Provincial governments were slow in ensuring that disabled people living in personal care and long-term care homes weren’t being unnecessarily exposed to COVID, acting only after the fact in putting rules in place that prevented personal care workers from working in more than one facility at a time. Governments failed to ensure personal care workers had sufficient protective equipment while working in the homes of disabled people.
People with disabilities were already more likely to be living in poverty. Yet, we were among the last groups to receive a one-time pandemic financial assistance payment and that came only after intense lobbying on the part of disability groups. In June 2020, the federal government provided a one-time $600 payment for disabled people to pay for “extraordinary expenses incurred by persons living with disabilities.” By comparison, the government made available the Canada Emergency Response Benefit (CERB) months earlier, which paid out $2,000 a month, and ran the Canada Emergency Student Benefit (CESB) was launched in May, worth $1,250 a month. Disabled people were an afterthought. The COVID adage that was supposed to unite us during the pandemic – “we’re all in this together” – served only to point out the inequities in the system for those of us who are disabled because we couldn’t be treated the same as everyone else.

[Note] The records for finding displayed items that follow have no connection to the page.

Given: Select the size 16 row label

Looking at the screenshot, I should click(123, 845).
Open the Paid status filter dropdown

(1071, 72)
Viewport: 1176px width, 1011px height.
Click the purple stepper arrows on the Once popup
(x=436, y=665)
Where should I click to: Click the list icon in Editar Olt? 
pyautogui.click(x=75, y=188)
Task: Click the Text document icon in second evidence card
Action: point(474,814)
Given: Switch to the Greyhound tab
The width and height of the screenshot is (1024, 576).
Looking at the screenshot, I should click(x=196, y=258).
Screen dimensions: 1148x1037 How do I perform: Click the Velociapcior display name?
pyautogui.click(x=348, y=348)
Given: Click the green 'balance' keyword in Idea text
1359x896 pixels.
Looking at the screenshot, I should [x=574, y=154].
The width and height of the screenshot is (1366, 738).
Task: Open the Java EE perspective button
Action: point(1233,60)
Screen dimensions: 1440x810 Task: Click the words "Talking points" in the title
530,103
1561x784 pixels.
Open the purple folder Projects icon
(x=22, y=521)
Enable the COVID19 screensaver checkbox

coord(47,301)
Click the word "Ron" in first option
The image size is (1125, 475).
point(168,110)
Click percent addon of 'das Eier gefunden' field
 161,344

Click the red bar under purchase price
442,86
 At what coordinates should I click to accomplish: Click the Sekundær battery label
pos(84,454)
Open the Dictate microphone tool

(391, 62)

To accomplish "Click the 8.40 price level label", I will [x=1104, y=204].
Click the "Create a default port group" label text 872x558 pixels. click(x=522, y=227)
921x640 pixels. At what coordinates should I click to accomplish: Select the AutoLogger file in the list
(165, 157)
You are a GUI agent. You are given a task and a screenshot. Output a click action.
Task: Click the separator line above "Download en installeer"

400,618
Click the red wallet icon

Indeed, a Statistics Canada analysis noted the different effects of COVID on disabled individuals and employment. In a survey conducted between June 23 and July 6, 2020, about one-third of disabled participants indicated they had experienced a temporary or permanent job loss or reduced hours during the pandemic. About one-quarter of disabled people relied on disability benefits, while about 17 per cent received CERB or CESB. Almost one-third of participants reported that their household income decreased. Being able to feed themselves or provide PPE were the items most often cut from the budget. More than half had difficulty meeting a financial responsibility.
We must start exploring the realities of systemic ableism (discrimination on the basis of disability) no matter how distasteful that may seem. While society is gradually making headway addressing various forms of discrimination among marginalized groups, ableism is often not recognized or well-understood. Canada’s lack of policy and inattention to the issue of disability during a time when we were most at risk suggests it is time to start paying attention.
We are facing another wave. There will be another pandemic. We need to focus now on what that means to the lives of the millions of Canadians who are living with disabilities. For that we can look to the COVID-19 Disability Advisory Group Report for key recommendations. First, start by ensuring that all provinces collect and report accurate data (cases, recovered and deaths) disaggregated by disability, gender, race and other intersecting factors. Second, all levels of government must work on the protocols that ensure disabled people are given a priority in accessing health care that they require to function. Third, hospital visitation policies and essential worker categories need to be improved to ensure disabled persons are not made invisible once again. Finally, at the very least, all provinces must have an emergency response plan to support persons with disabilities when emergencies arise in the future.